The field of HCI: The people, papers, and paradigms.

While at CHI last month (our international conference on human-computer interaction (HCI)), I went to two panels (”Celebrating ‘The Psychology of Human-Computer Interaction’” and “Usability Evaluation Considered Harmful?“) that had really interesting discussions about what defines our research conference (CHI) and our field of study (HCI). I’m still synthesizing my thoughts around these panels and what I’ve been reading since, but based on them, here is how I think about the HCI field today:

  1. The HCI field (and the CHI conference) began in the 1980’s with a strong grounding in computer science and cognitive science. Card, Newell, and Moran’s The Psychology of Human-Computer Interaction is considered the seminal textbook describing this approach.
  2. Computer science and cognitive science guide us towards taking a systematic, scientific approach to building and evaluating software (for e.g. GOMS). This is a solid way to build systems and many of the early successful HCI research projects utilized this approach.
  3. As the software and consumer electronics industries exploded over the last two decades, it has become obvious that there is something more going on here driving user adoption, in addition to computer science innovation and cognitive science usability. You could summarize this as “design” or “context” or “the third paradigm.” However you describe it, it has to do with human emotions, social dynamics and desire.
  4. As Greenberg pointed out in his paper presentation, evaluating an early prototype in a systematic way, particularly in terms of usability, can kill the innovation process. Early design often gets things wrong, but it is a critical stage in the product innovation cycle and should not be stunted through rigorous evaluation. He claims that inappropriate evaluation is harming the quality of the work presented at CHI — read Greenberg and Buxton’s paper for more details.
  5. The CHI community is struggling to find an identity that simultaneously supports a scientific process (so that there is a criteria for judging quality) and product innovation (so that CHI has an influence over the technology world, outside of academics).
  6. The paper The Three Paradigms of HCI (Harrison, S. Tatar, D. and Sengers, P.) tries to define exactly what this “third” thing is that is missing from our traditional HCI education, calling it the “phenomenological matrix.” Research practices this third paradigm include are ethnography, action research, practice-based research, and interaction analysis, where the “goal is to grapple with the full complexity around the system.”
  7. Because I’ve been working within the space of design, social psychology, and “context” for so long, this approach to building technology seems so logical, yet surprisingly hard to justify to CHI paper reviewers. But on the other hand, my response should not be to reject the CHI’s body of work as misguided or uninformed. I think a rejection of stringent evaluation techniques should not lead to a rejection of the innovations that have been born out of this structure.
  8. My conclusion from this is that I should read more, spending time becoming more aware of and inspired by the work done before us. I’m all in favor of coming up with alternative evaluation methods or no evaluation criteria so that we can foster risky, exciting ideas within HCI. But I don’t want to abandon all the early work’s ideas.

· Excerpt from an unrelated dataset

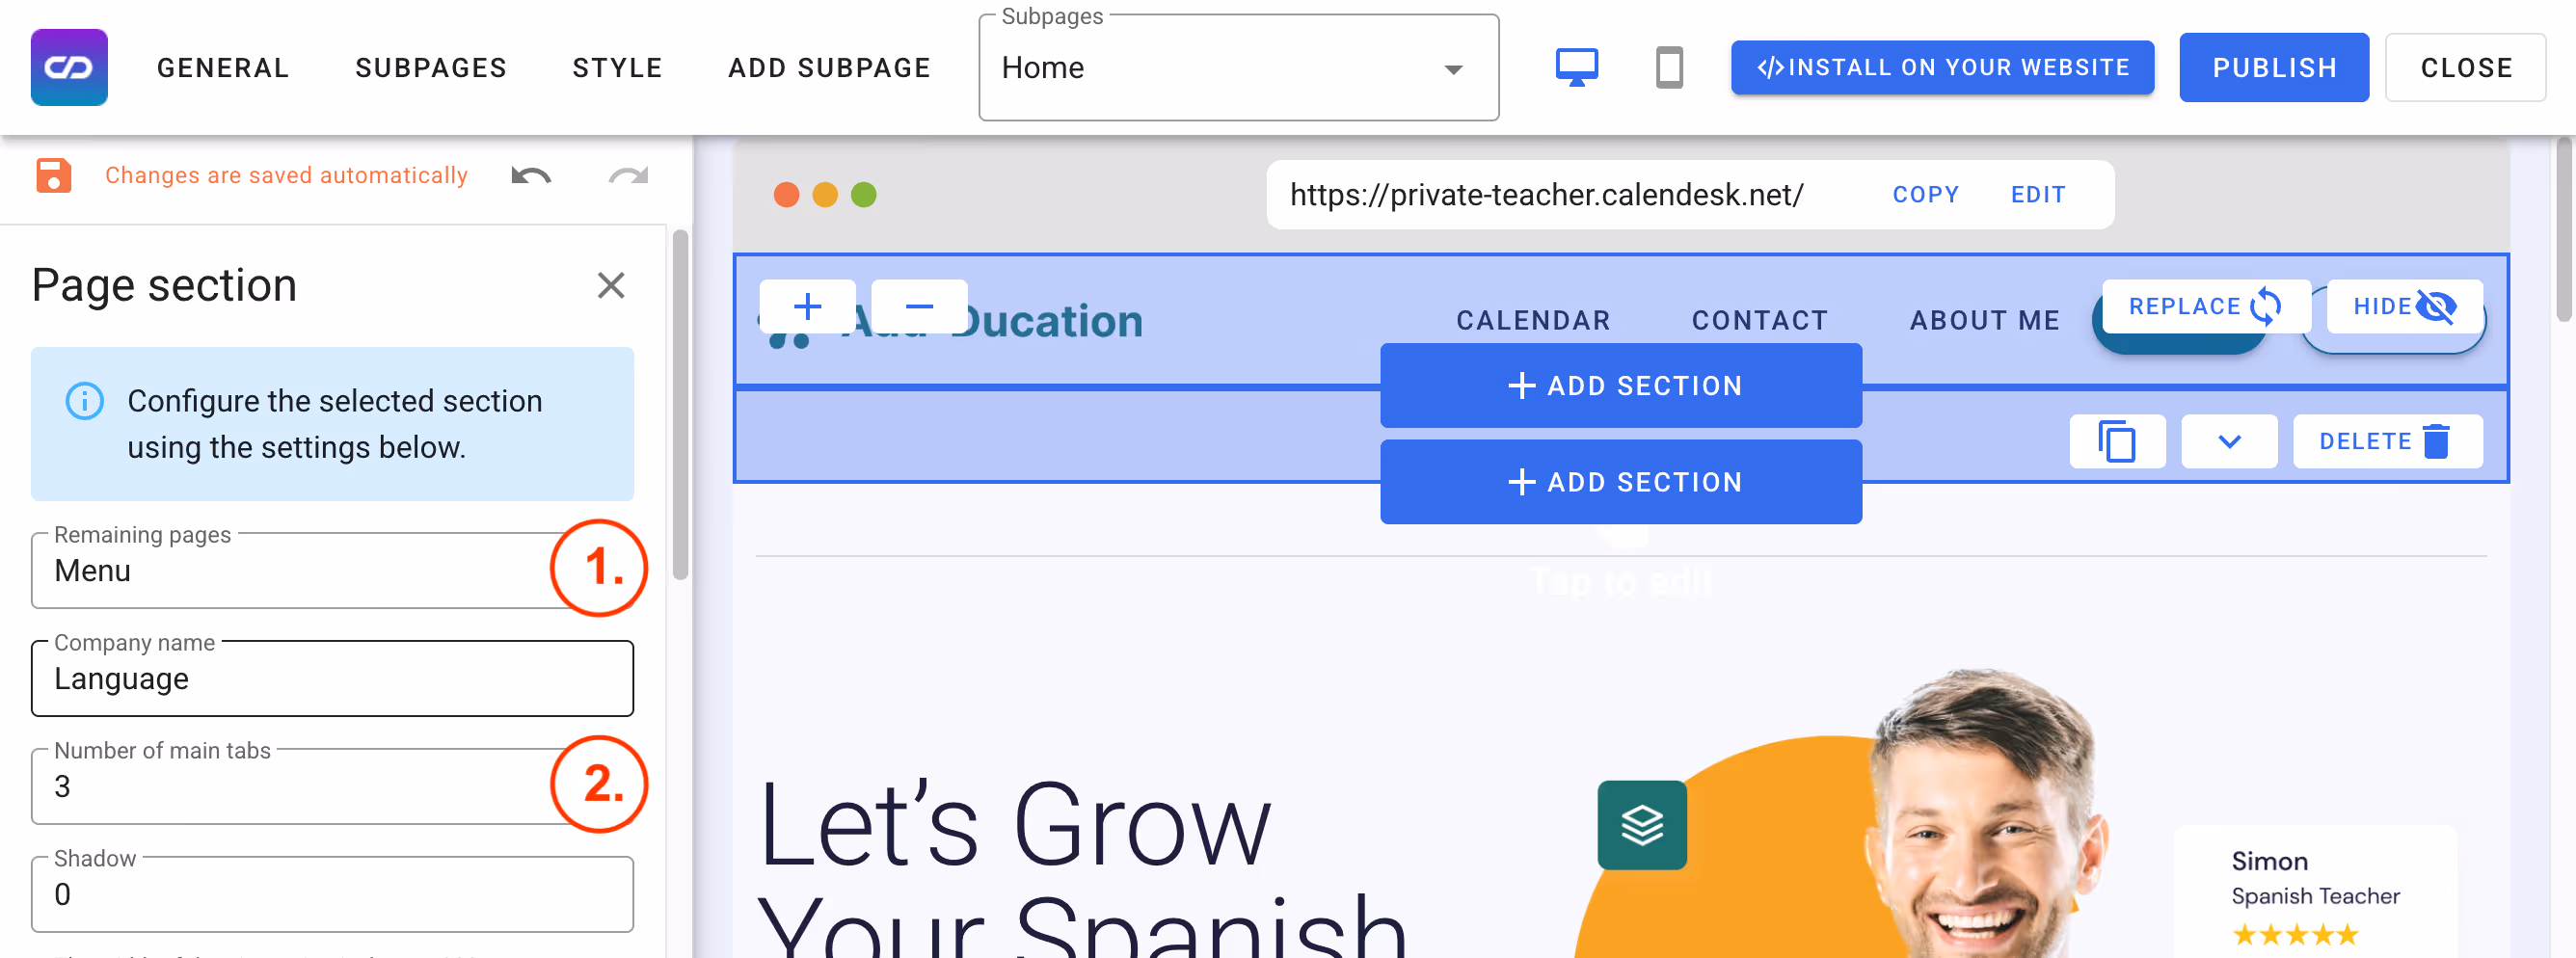Screen dimensions: 2576x958
Task: Move section down with chevron button
Action: pyautogui.click(x=2228, y=441)
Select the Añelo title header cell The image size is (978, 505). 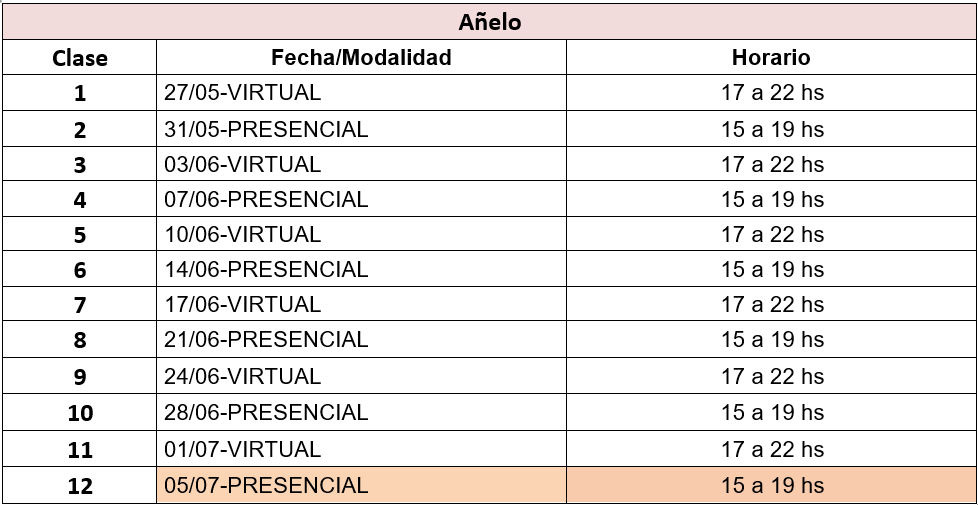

Some Recommended Readings:

Psychology of Human-Computer Interaction

The Psychology of Human-Computer Interaction, Stuart K. Card, Thomas P. Moran, Allen Newell

Twenty-five years ago, Card, Moran and Newell’s book, “The Psychology of Human-Computer Interaction”, named our field and launched us into a new world of user-centered design and development. These pioneers believed that “a scientific psychology should help us in arranging [the human-computer] interface so it is easy, efficient, error-free – even enjoyable.”

Saul Greenberg & Bill Buxton’s paper “Usability Evaluation Considered Harmful (Some of the Time).

Current practice in Human Computer Interaction as encouraged by educational institutes, academic review processes, and institutions with usability groups advocate usability evaluation as a critical part of every design process. This is for good reason: usability evaluation has a significant role to play when conditions warrant it. Yet evaluation can be ineffective and even harmful if naively done ‘by rule’ rather than ‘by thought’. If done during early stage design, it can mute creative ideas that do not conform to current interface norms. If done to test radical innovations, the many interface issues that would likely arise from an immature technology can quash what could have been an inspired vision. If done to validate an academic prototype, it may incorrectly suggest a design’s scientific worthiness rather than offer a meaningful critique of how it would be adopted and used in everyday practice. If done without regard to how cultures adopt technology over time, then today’s reluctant reactions by users will forestall tomorrow’s eager acceptance. The choice of evaluation methodology - if any - must arise from and be appropriate for the actual problem or research question under consideration.


The Three Paradigms of HCI
, S Harrison, D Tatar, P Sengers

Informal histories of HCI commonly document two major intellectual waves that have formed the field: the first orienting from engineering/human factors with its focus on optimizing man-machine fit, and the second stemming from cognitive science, with an increased emphasis on theory and on what is happening not only in the computer but, simultaneously, in the human mind. In this paper, we document underlying forces that constitute a third wave in HCI and suggest systemic consequences for the CHI community. We provisionally name this the ‘phenomenological matrix’. In the course of creating technologies such as ubiquitous computing, visualization, affective and educational technology, a variety of approaches are addressing issues that are bad fits to prior paradigms, ranging from embodiment to situated meaning to values and social issues. We demonstrate the underlying unity of these approaches, and document how they suggest the centrality of currently marginal criteria for design, evaluation, appreciation, and developmental methodology in CHI work.

HCI Remixed
Thomas Erickson, David W. McDonald’s new book, HCI Remixed: Reflections on Works That Have Influenced the HCI Community

From Tom Erickson’s web page:

The goal of the HCI Remixed project is to produce a collection of essays in which researchers and practitioners reflect on a paper or other piece of work by someone else, that is at least 10 years old, and that has had a personal impact on their view of or approach to HCI.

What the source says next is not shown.